| CHAPITRE IIIUVRES D'ART ANTIQUES CONSERVÉES A TIPASA
 Avec les objets trouvés à Tipasa 
        depuis près de quarante ans, M. Trémaux a constitué 
        dans son parc une sorte de musée. On y voit des inscriptions, des 
        fragments d'architecture, des jarres ayant contenu autrefois du vin, de 
        l'huile ou des grains, etc. Quelques petits bas-reliefs, d'une facture 
        très grossière, nous montrent des hommes ou des femmes tenant 
        une offrande, grappe de raisin, oiseau, plat ; ils sont debout entre deux 
        colonnes qui soutiennent un fronton. Ce sont sans doute des ex-voto placés 
        jadis dans quelque sanctuaire où l'on célébrait un 
        culte d'origine carthaginoise, comme paraissent l'indiquer les symboles 
        puniques tracés au-dessus des personnages : croissant renversé 
        sur un disque ( Sur ces signes, voir 
        plus haut, p. 75.), et petite image de femme, les mains levées 
        vers le ciel, figure qui, reproduite d'une manière toute conventionnelle, 
        était considérée comme le symbole de la prière.

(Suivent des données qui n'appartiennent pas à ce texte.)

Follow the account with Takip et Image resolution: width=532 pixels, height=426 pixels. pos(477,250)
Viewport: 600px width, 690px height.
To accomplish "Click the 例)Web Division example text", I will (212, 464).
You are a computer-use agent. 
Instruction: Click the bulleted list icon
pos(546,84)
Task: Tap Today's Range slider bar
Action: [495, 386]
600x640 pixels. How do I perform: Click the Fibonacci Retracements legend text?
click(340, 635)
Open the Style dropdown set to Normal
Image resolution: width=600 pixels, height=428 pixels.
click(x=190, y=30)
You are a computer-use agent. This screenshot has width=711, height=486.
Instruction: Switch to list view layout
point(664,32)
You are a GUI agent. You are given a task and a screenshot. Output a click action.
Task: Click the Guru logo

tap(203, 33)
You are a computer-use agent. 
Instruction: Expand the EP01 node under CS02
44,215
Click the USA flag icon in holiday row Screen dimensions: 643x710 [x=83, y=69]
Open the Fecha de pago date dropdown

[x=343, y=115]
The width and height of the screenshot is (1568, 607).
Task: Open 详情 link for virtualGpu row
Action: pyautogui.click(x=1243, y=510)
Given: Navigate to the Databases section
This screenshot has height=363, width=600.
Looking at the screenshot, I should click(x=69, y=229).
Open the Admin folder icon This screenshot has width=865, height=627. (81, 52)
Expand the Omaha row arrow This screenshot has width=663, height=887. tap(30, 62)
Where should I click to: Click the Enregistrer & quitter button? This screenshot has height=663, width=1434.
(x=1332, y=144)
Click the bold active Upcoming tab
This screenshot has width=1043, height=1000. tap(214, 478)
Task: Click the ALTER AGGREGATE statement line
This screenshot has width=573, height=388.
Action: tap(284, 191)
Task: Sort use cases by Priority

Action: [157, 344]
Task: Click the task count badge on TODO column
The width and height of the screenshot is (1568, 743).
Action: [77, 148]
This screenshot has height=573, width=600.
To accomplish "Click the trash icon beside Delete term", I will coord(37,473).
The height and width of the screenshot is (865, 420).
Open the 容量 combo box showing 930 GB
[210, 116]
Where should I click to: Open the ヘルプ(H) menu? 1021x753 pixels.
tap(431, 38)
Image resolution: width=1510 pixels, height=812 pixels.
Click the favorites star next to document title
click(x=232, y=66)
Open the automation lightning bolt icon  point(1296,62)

 Mais les monuments les plus intéressants de cette collection sont 
        les sarcophages sculptés, en marbre.
 
 Deux d'entre eux, celui des époux et celui du bon Pasteur, ont 
        été découverts dans un même caveau, près 
        de la porte de Césarée.
 
 La face du premier, assez endommagée, est séparée 
        en quatre compartiments par des colonnes qui supportent des arcades. L'un 
        des compartiments du milieu représente un mariage. Les époux, 
        en costume romain, se donnent la main et le mari tient un rouleau de papyrus 
        sur lequel doit être écrit le contrat. Le sculpteur dans 
        le magasin duquel on est allé choisir ce sarcophage s'était 
        contenté d'ébaucher les deux figures, se réservant 
        de leur donner, lors de la vente, les traits des défunts, d'après 
        les indications de l'acquéreur : ce qui pourtant n'a pas été 
        fait, soit parce qu'on n'a pas eu le temps d'attendre, soit pour toute 
        autre raison que nous ne pouvons guère deviner. Par derrière, 
        apparaît la déesse qui préside aux mariages, Junon, 
        dont la tête est ceinte d'un diadème, et qui pose les mains 
        sur les épaules des époux ; en avant, l'Hyménée, 
        sous la forme d'un petit amour ailé, tient une torche; enfin, de 
        chaque côté, un jeune parent ou ami assiste à l'union. 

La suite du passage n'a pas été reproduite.